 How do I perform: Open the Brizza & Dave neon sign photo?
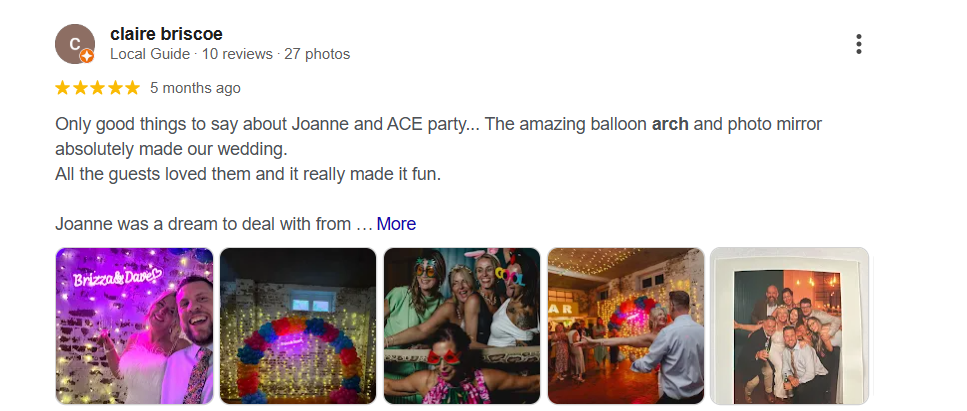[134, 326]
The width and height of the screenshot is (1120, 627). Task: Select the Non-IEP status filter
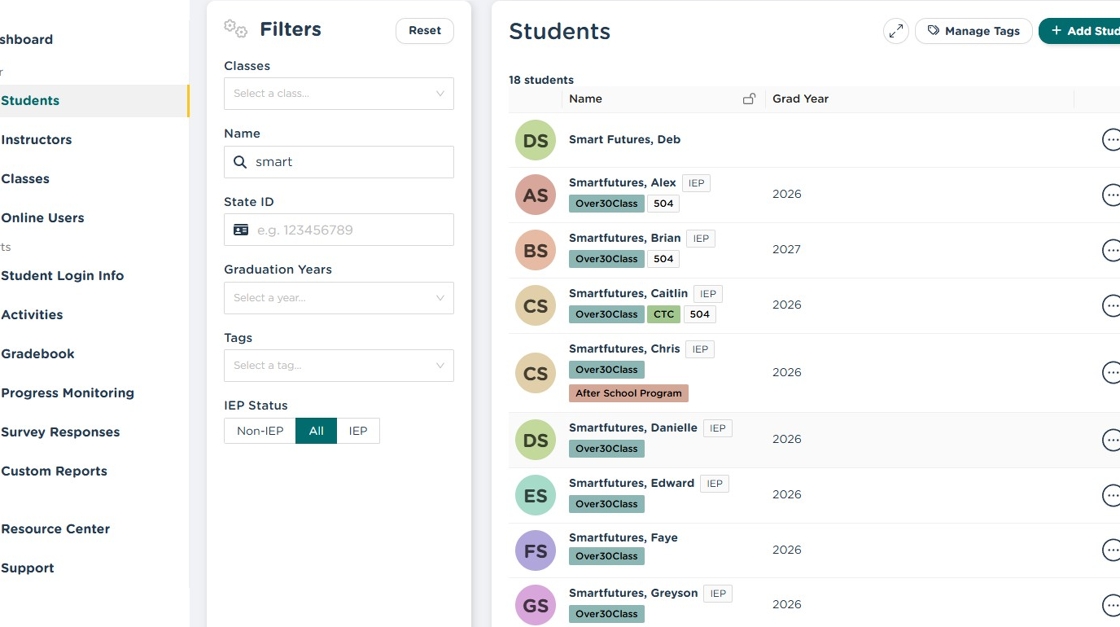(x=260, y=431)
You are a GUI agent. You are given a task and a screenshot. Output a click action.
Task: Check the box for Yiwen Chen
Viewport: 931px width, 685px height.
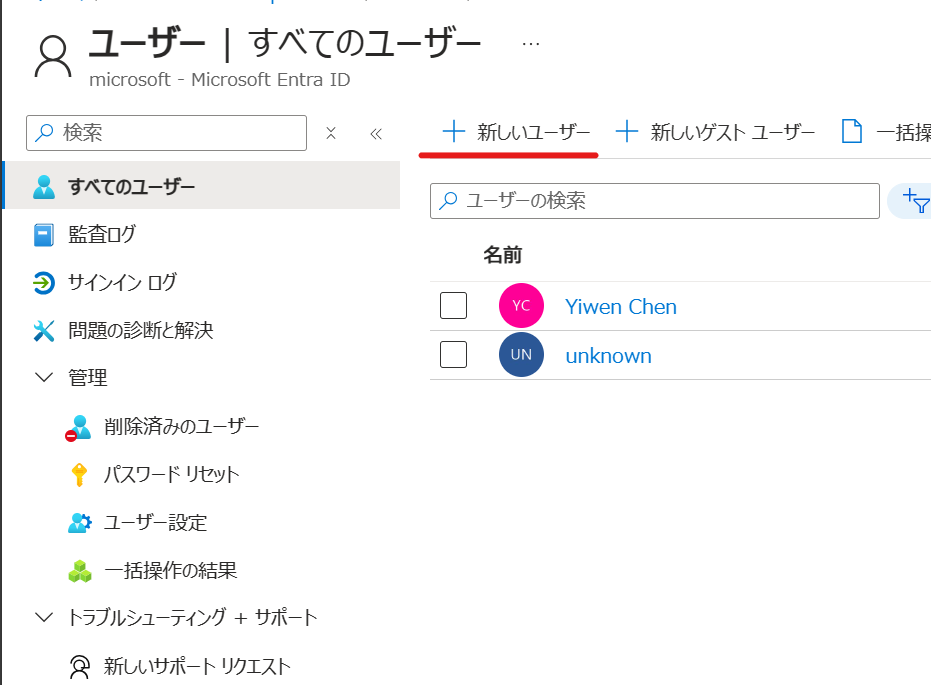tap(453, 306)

=== WORK TO COMPLETE ===
When you reproduce the entries above, keep every word exactly and leave out each picture.

=== SOLUTION TO THE PROBLEM ===
 How do I perform: Open the Brizza & Dave neon sign photo?
[134, 326]
The width and height of the screenshot is (1120, 627). Task: Select the Non-IEP status filter
(x=260, y=431)
You are a GUI agent. You are given a task and a screenshot. Output a click action.
Task: Check the box for Yiwen Chen
Viewport: 931px width, 685px height.
tap(453, 306)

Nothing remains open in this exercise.